I hadn’t really thought about where I would start when it came to furry reviews, I could have started pretty much anywhere, whether it be right back with 1991’s Sonic the Hedgehog, or whether to cover a latter day anthropomorphised character like Klonoa. But, when I saw Major/Minor glinting on the Steam homepage, I knew that I’d found it.
The story of Major/Minor opens with the player character confronted with a mysterious stranger, speaking in what essentially quantifies as existential riddles, before being thrown back into the real world. Here we find out that we won a competition, along with fellow winner Kila (an adorable squirrel character), to meet the idol Klace on his tour in Tokyo.
Unfortunately for you, Kila, and pretty much everyone else involved for that matter, Klace ends up dying in extremely mysterious circumstances, throwing everything into chaos. If that isn’t enough, before you have had time to take in that news, you’re suddenly dragged out of your world and thrown into an alternate one called Terra, where you are considered to be the “Saviour”.
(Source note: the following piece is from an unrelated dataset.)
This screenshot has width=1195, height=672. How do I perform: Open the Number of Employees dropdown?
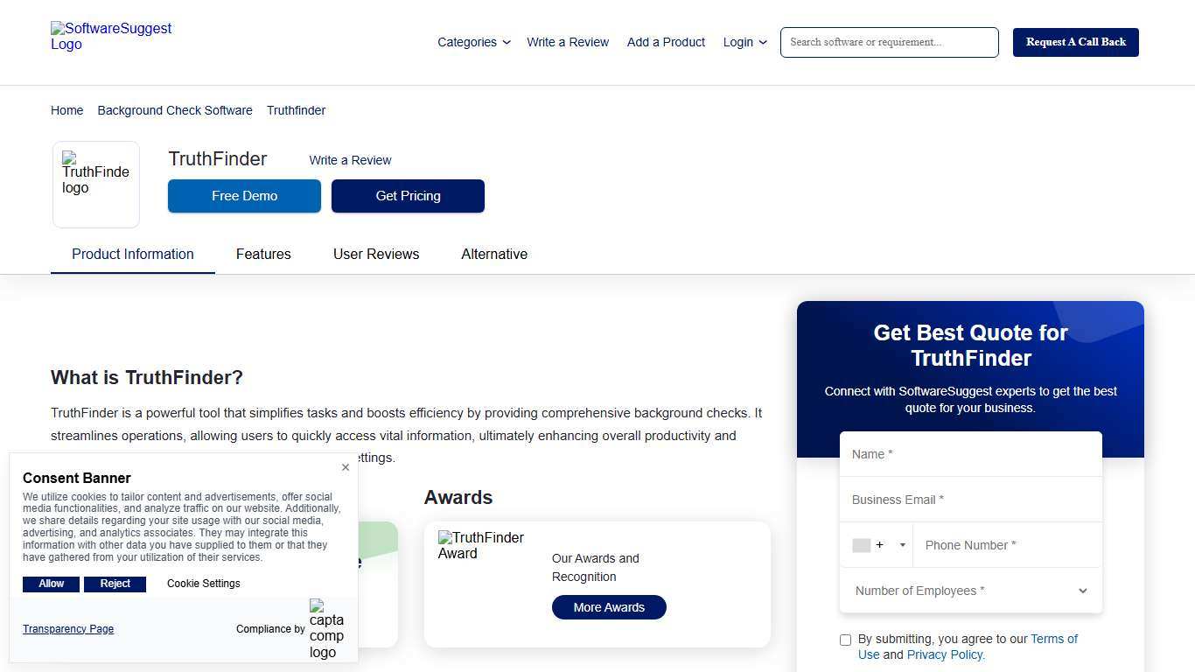point(969,591)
More and more threads spin out from this point too, as well as more and more questions for an increasingly confused protagonist. Why are you the saviour of Terra? What is the Ark? Who is the mysterious stranger that keeps incessantly dragging your tail between worlds? What actually happened to Klace? And, the biggest question, who can you trust?
As a visual novel, Major/Minor is pretty light on what most would consider to be gameplay, but is more a string of story with the occasional choice thrown in, almost all of which alter the game from then on. The changes might be fairly innocuous like a character taking a shine to you, or can be dramatic alterations that will alter everything around you.
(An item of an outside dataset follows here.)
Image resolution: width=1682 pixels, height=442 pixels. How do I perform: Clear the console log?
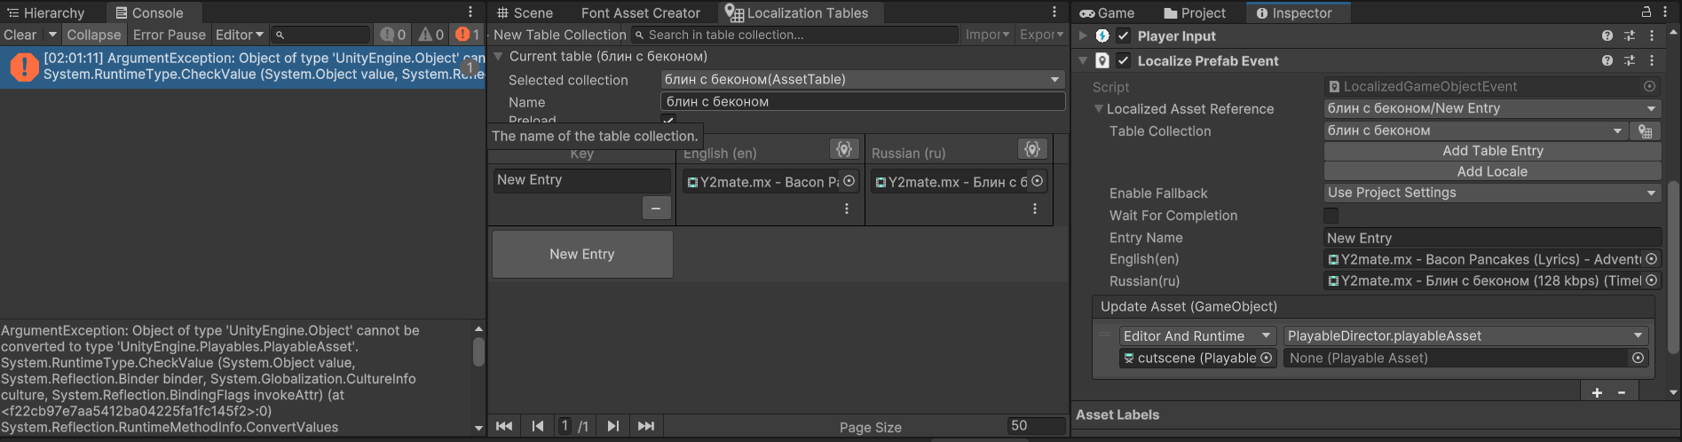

The former though is where most of the fun in this game comes from for me. Learning about the characters, listening to what they have to say (or reading it, whatever), and making choices based on these things and your own thoughts is supremely satisfying if you nail that extra affection point from the fluff that you want to get close to (looking at you, Acheron).
Making these decisions more difficult is that you cannot save at any time, you instead have to wait for specific save opportunities that come intermittently during, and always at the end of, chapters. Although this is actually an annoyance for trying to play the game portably on a laptop, as I did, it actually adds a level of permanence to your decisions.
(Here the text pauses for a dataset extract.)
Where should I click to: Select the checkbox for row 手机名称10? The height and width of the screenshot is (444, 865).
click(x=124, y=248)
One major (hehe) annoyance with the game is that there isn’t an option to autoplay the dialogue, with every one requiring a button press. This isn’t so much of an issue in itself, but coupled with the fact that the decisions appear suddenly in dialogue, and the less patient of us (i.e. me and others) can very easily select the wrong answer, resulting in laborious backtracking.
Couple this with the minor (hehe – again) problem that there isn’t a menu in-game and any mistakes mean closing the game entirely and reloading it, and you have a problem. It isn’t enough to diminish the overall game, but is just quality of life things that really should be here, especially as the story itself is quite long to get through on a first run through.
Visually, however, the game is stunning. All of the characters are full of colour both in their personality and design (sometimes a little too much in the latter) and the backgrounds are simple, but detailed enough to provide a decent level of immersion. The music, like the backgrounds, is simple but there’s enough variety to stop it becoming stale or overly repetitive.
As Major/Minor is a visual novel, it doesn’t have much in the way of gameplay, per se, but what it does have is a lot of story to contend with, some difficult choices to make, and gorgeous (albeit occasionally eye-rendingly gaudy) character designs. There’s a lot of story content here, and a decent amount of replayability too, with different characters to get close to.
Major/Minor has a few issues, but ultimately is an enjoyable experience and I will likely continue playing it long after writing this review – if only to try out different routes and interactions. Not a must buy, but if you’re hankering for something heavy on narrative and light on effort, this is definitely worth a try.
Major/Minor is available on Steam and compatible with both Windows and Mac OS.